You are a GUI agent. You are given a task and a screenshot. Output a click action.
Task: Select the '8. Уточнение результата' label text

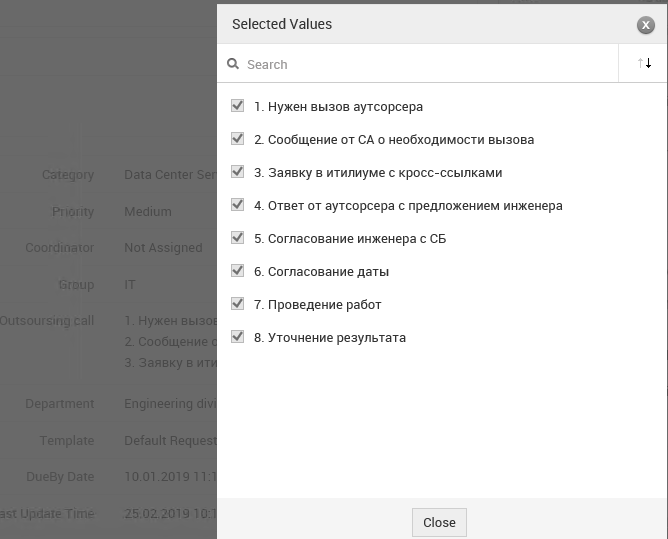point(330,337)
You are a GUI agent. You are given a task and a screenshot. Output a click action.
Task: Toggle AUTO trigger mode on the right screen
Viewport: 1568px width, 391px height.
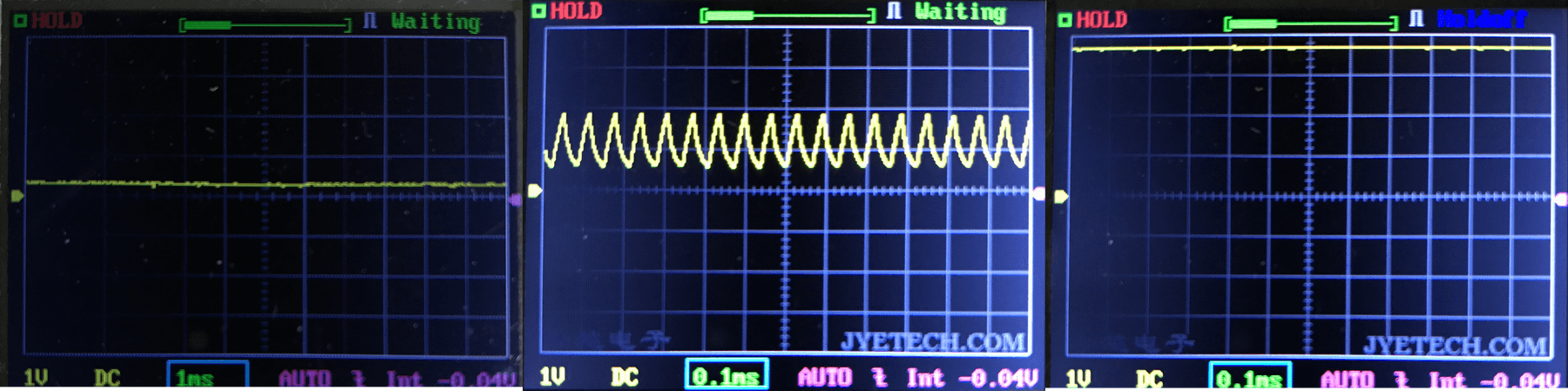(x=1347, y=379)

== == ==

**Exercise objective:**
Keep the pictures out and transcribe the entries exactly.

**Exercise solution:**
You are a GUI agent. You are given a task and a screenshot. Output a click action.
Task: Select the '8. Уточнение результата' label text

point(330,337)
You are a GUI agent. You are given a task and a screenshot. Output a click action.
Task: Toggle AUTO trigger mode on the right screen
Viewport: 1568px width, 391px height.
(x=1347, y=379)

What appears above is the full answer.